▶ _Document segment_:
####
The Ta 152C used the DB603LA while the Ta 152H used the Jumo 213E1, both engines had about the same performance, the DB603LA was lighter and did not come with GM-1 as standard. Both could use MW50.

I believe both new wings used twin steal spars with mich of the rest wooden. The stall and aeroelastic characteristics would have been completely different to the FW 190 due to the way the wing twist under load and the greater geometric twist (washout). The stiffness of the FW 190 helped give the aircraft its fast roll rate but also made its stall a littpe harsher as wings didn't twist under load to soften the stall.

The FW 190D series was a straighforward adaption of the FW 190A8 with the BMW 801 radial replaced by the Jumo 213A, there was a slight lengthening of the tail with a 'plug' inserted in the tail to provide the extra tail momment for handling the longer nose. In other words much easier to manufacture.

The Jumo 213A used 87 octane B4 fuel and had a single stage supercharger and was left over from descheduled Ju 188 bomber production and had to be used up but in an ideal world the Jumo 213C would have been used for the FW 190D9. The Jumo 213C had the mounting for a propellor and guns that allowed a motor canon and also used C3 fuel for 2000hp. It was a fighter engine from the start.

The Jumo 213A receive several field upgrades: a rich mixture injection system that boosted power from 1770 to 1900hp on B4 and then the oldenberg MW50 system that used supercharger pressure to pressurise the MW50 tank and blow the mixture into the supercharger. Junkers shortly after that sent field technicians to install its even more powerfull high flow pumped MW50 system for even more power. Use of C3 fuel added even more power. (This all happened over 2-3 months or so FW 190D9 performance is all over the place). This was a very fast aircraft at low altitude.

The FW 190D12 and D13 varied as to whether they had Mk 103 of MG 150/20 motor guns. They were powered by the Jumo 213E, Jumo 213F or planned Jumo 213EB engines (oversized valves) which had two stage 3 speed superchargers and so much better high altitude performance. Speed about 455mph. There were no synchronised MG 131 guns as the motor hub 20mm guns was enough.

Some variants of the FW 190D13 (I think the R3) were to receive wing fuel tanks, presumably taking up the space no longer needed by the outer wing guns. The 3 x 20mm guns being enough.

It was recently discovered that the Goetz Yellow 10 FW 190D13 had hydraulically boosted ailerons which was to be incorporated into the TA 152.

Eric Brown mentions that the roll rate of the FW 190D was less, I suspect this is inertial coupling of the longer body; the hydrauic boost should have more than made up for that.

Dietmar Hermann's book on the Ta152 mentions centre of gravity issues in Focke Wulf test documentation and company meetings, the Dora frame has one front, one centre/rear tank, both a good size. The Ta152 was to add the wing fuel cells and put a large MW50 tank in the rear fuselage for the C series, the H series was to put a GM-1 tank in the rear fuselage and use the inner port fuel cell as a small MW50 tank.
####
▶ _Try it_:
Can you repeat, word for word, the part of the FW 190D and Ta 152 text starting with "The FW 190D12" and going on through "the TA 152."?

Stored records:
####
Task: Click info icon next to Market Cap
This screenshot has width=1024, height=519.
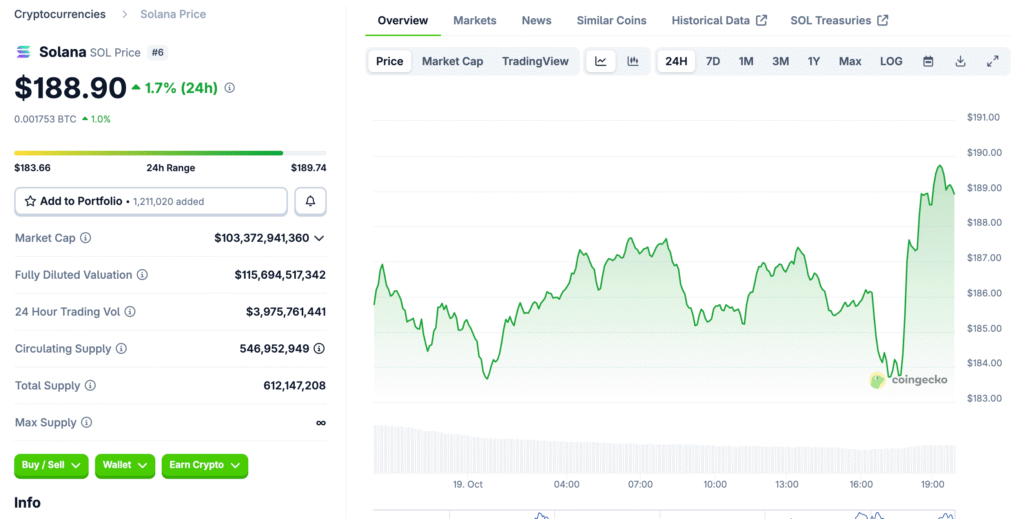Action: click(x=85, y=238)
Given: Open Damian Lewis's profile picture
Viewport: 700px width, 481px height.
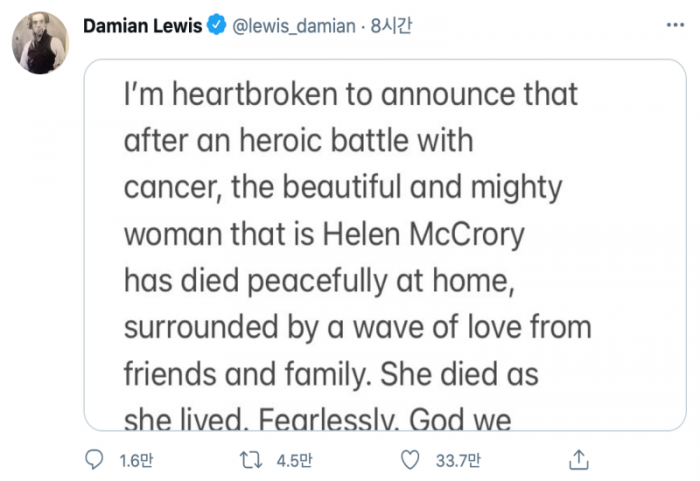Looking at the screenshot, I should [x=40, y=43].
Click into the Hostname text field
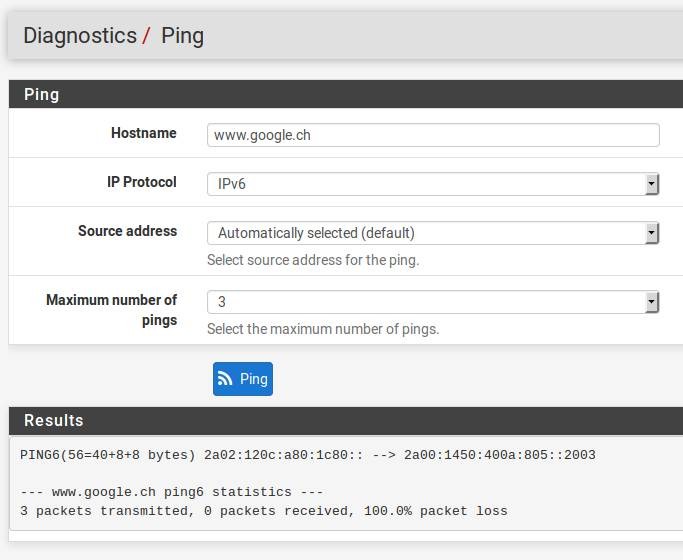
####
▶ _Written response_:
The FW 190D12 and D13 varied as to whether they had Mk 103 of MG 150/20 motor guns. They were powered by the Jumo 213E, Jumo 213F or planned Jumo 213EB engines (oversized valves) which had two stage 3 speed superchargers and so much better high altitude performance. Speed about 455mph. There were no synchronised MG 131 guns as the motor hub 20mm guns was enough.

Some variants of the FW 190D13 (I think the R3) were to receive wing fuel tanks, presumably taking up the space no longer needed by the outer wing guns. The 3 x 20mm guns being enough.

It was recently discovered that the Goetz Yellow 10 FW 190D13 had hydraulically boosted ailerons which was to be incorporated into the TA 152.